Begin at the line containing "You are a GUI" and give again every line to the end of the records, exactly, without the pictures.
====== EXTRACTED ENTRIES
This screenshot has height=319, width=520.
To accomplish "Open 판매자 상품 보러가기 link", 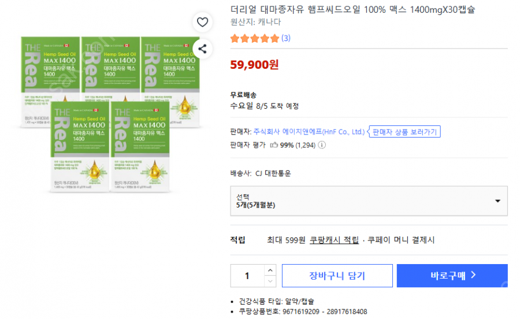I will [404, 132].
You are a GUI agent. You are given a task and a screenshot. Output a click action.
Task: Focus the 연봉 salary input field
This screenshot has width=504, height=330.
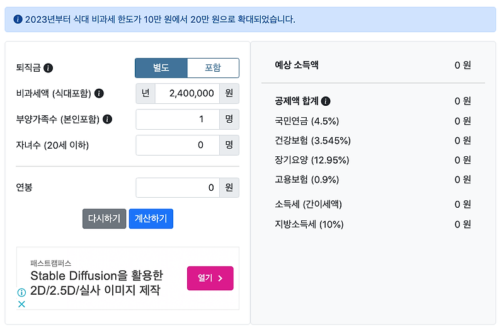(178, 188)
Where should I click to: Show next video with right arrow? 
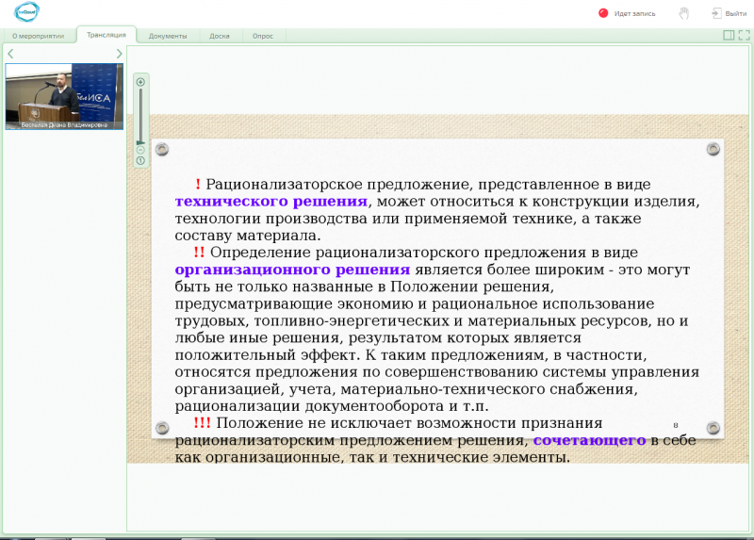(119, 54)

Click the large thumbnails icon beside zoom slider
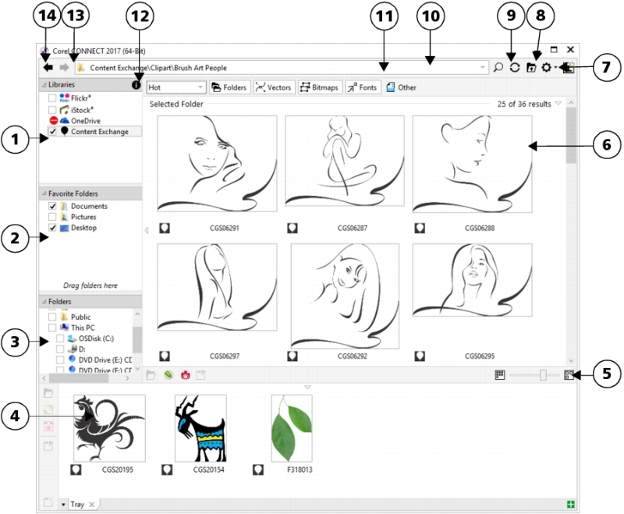(569, 375)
============
SOLUTION BELOW:
You are a GUI agent. You are given a task and a screenshot. Output a click action.
Task: Focus the 연봉 salary input field
This screenshot has width=504, height=330.
(178, 188)
Where should I click to: Show next video with right arrow? 
(119, 54)

Click the large thumbnails icon beside zoom slider
(569, 375)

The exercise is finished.